Let me get this straight:
Several short months ago, the economy was headed in the right direction. So strong, in fact, that Barack Obama merited a second term.
Just a couple months ago, the economy was strong enough to withstand the blow of tax hikes on job creators, and the elimination of the payroll tax deduction, costing American families on average $1,000 a year.
But now, it's not. The economy is teetering on the bring of disaster. Teetering so precipitously that a nudge of 1.2 percent of the total federal budget will push it over the edge. So much for the strength of the economy.
Here's how The Nation's editor, Katrina vanden Heuvel, normally an apologist for the president's economic progress, puts it:
"The stark reality is the economy is still in trouble and Americans are still hurting. The economy contracted last quarter, even before Americans got hit with the end of the payroll tax holiday, which will take $1,000 out of the typical family’s annual paycheck. The Congressional Budget Office projects that growth will inch along at about 1.5 percent this year. That translates into continued mass unemployment — with more than 20 million people in need of full-time work — and falling wages."
Wait a minute: Growth will "inch along?" "Mass unemployment?" "Falling wages?" Wasn't this what conservatives were yelling from the rooftops before the election?
Vanden Heuvel goes on to reference the "tragic human costs of widespread, long-term unemployment" in her outlook of how devastating the sequester cuts will be on the American people. I'm thrilled the leftist media finally acknowledges the "tragic human costs" of unemployment, but it's absurd to suggest that the sequester is the reason for that tragedy--while ignoring the impact of Obama's job-killing regulations and tax increases on business's incentive to hire.
It is ironic, isn't it, that the Prez is traveling to Newport News, Virginia to talk about the impact of the cuts on jobs, when before the election he told defense contractors to WITHHOLD information about the looming possibility of sequester layoffs to employees until he was reelected--in violation of federal law!
If we were to add up all the cuts that the president and this cabinet officials are touting in their fear campaign, "No Hope, No Change," I'm assuming we'd be at somewhere around 25% of the federal budget--surely north of 15. Yes, that is counting the $2 million in much feared cuts to a drug enforcement agency that no longer exists. And yes, it includes the 1,000 homes that, according to Steven Chu, the federal government will not be able to winterize. . . .

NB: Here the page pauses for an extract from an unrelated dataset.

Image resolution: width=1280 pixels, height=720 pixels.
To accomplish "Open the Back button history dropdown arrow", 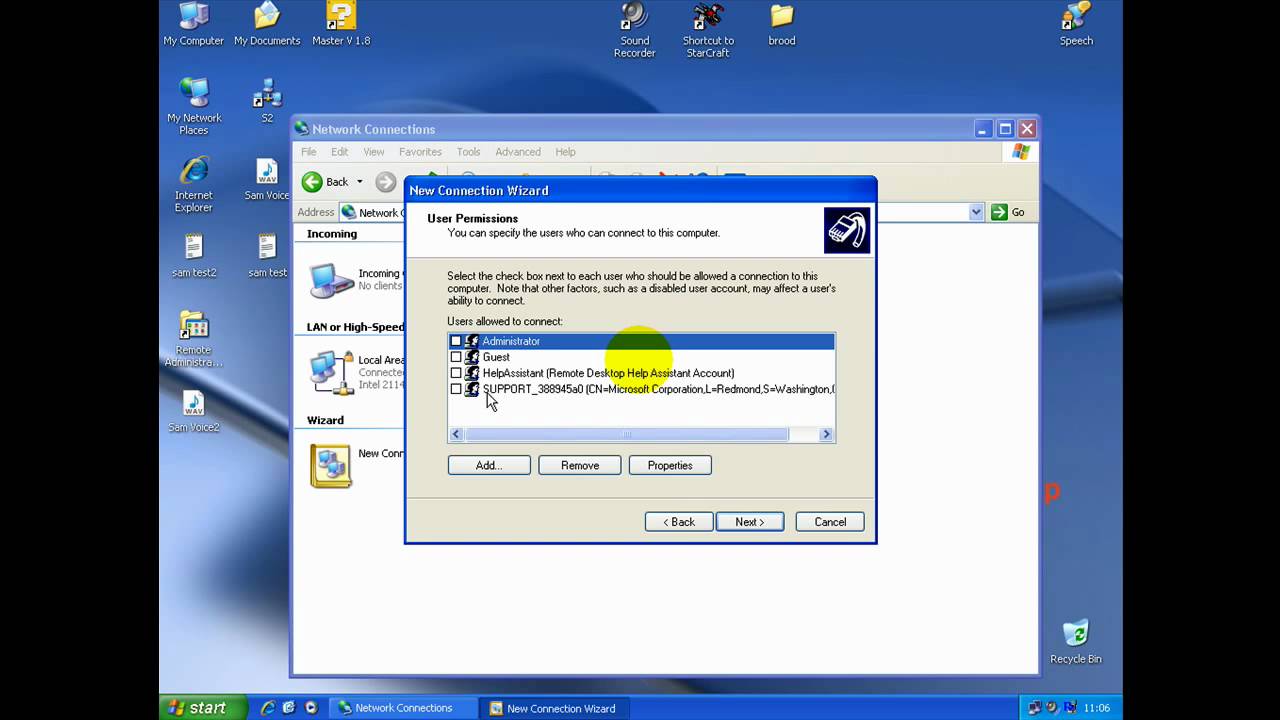I will tap(360, 182).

Will the cuts hurt the economy? Tax hikes will hurt it more--even Barack Obama, just a few short years ago, said that during a fragile recovery was the worst time to raise taxes. Now he's done that, and wants to do it again. He wants tax hikes so badly, he's willing to let his sequester proposal become reality if he can't have his way.
Yes, it was indeed Obama's sequester proposal. That is no small point. The origin of sequester is critical to establish as it undermines the president's ability to continue to demonize big bad Republicans who are "letting" sequester happen because they supposedly only care about corporate jet owner--not school children or the mentally ill.
Obama is in overdrive, utilizing all his tactics of painting the Republicans as the unfeeling villains. Republicans need to hit back hard--their niceties have not worked in the past. They need to show why we're in this position to begin with (no Senate budget, the president's maneuvering to get his tax hike and debt ceiling increase, the president's refusal to honor promise to cut spending) and how all government programs, and our children's future are put in peril if spending at this enhanced rate continues. Obama wants scare-tactics? Conservatives can legitimately scare the American people--not with fabricated cuts to non-existent agencies, but real austerity, real cuts, that are looming in the not too distant future as Obama takes our spending well beyond our means.
This sequester debate should not be merely about the sequester. (Yes, merely. It's 1.2% of the federal budget. We'll be fine.) It should be about the direction of our country: whether we truly believe government should continue to expand at an alarming rate because the private sector and the individual truly are no longer able to produce sufficiently and justly without it. Or do we believe that we can do it without the massive, intervening arm of government reaching down? That government is actually a paralyzing, manipulative, greedy force that inhibits all of our best individual and entrepreneurial instincts?
Now is the time to begin to turn the tables. To call the president's obscene bluff as he banks on American's idiocy in falling for continued scare tactics. Scare tactics that are based on pure fabrication. The key is Congressional Republicans--frighteningly enough. Don't blink. This time, don't blink.